[Data provided]
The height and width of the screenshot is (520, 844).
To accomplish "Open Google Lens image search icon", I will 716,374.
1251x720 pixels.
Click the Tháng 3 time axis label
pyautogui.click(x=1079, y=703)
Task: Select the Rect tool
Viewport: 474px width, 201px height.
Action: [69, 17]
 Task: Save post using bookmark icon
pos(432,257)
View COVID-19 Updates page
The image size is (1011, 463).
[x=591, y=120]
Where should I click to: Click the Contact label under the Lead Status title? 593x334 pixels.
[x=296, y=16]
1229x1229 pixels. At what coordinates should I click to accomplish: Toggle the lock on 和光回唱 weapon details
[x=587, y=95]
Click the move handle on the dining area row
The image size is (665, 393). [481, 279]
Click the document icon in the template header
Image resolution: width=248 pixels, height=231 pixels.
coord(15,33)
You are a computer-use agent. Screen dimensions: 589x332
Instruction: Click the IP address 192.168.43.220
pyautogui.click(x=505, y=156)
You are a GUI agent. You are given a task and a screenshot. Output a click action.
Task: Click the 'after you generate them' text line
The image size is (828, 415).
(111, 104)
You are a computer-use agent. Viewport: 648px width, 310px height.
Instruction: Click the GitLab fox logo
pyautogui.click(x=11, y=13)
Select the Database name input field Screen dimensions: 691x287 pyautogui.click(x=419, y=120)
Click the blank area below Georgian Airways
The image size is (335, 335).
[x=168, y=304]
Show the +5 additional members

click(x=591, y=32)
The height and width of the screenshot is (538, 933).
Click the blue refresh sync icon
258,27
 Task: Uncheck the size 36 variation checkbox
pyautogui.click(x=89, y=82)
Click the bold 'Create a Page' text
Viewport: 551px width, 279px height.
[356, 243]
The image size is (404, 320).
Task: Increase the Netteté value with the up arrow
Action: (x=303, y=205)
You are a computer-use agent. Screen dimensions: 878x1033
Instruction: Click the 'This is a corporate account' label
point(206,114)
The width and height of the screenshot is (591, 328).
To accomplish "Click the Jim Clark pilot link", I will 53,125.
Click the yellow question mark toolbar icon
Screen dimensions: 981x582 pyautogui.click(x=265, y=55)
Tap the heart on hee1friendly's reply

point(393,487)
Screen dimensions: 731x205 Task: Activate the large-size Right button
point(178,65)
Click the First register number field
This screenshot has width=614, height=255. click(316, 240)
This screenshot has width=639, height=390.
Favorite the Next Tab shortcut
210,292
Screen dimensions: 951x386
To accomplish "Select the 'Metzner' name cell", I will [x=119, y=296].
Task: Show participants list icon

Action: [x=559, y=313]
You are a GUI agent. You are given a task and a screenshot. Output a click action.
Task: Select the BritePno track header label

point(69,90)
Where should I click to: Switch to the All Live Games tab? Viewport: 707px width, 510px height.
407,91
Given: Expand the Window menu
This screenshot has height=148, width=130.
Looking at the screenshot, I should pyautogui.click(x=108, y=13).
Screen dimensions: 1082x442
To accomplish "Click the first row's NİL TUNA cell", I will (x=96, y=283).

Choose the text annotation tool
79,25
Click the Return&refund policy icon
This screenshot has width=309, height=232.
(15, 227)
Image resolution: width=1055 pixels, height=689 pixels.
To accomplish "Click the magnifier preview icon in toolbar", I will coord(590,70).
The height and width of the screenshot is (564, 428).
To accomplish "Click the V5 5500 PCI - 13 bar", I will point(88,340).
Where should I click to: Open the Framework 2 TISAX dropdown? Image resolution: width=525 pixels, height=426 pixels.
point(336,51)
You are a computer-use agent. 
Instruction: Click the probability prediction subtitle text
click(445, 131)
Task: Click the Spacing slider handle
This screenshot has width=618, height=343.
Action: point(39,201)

[What this task involves]
Find out how many lines above hold "agent". Write only the number.

[Solution]
6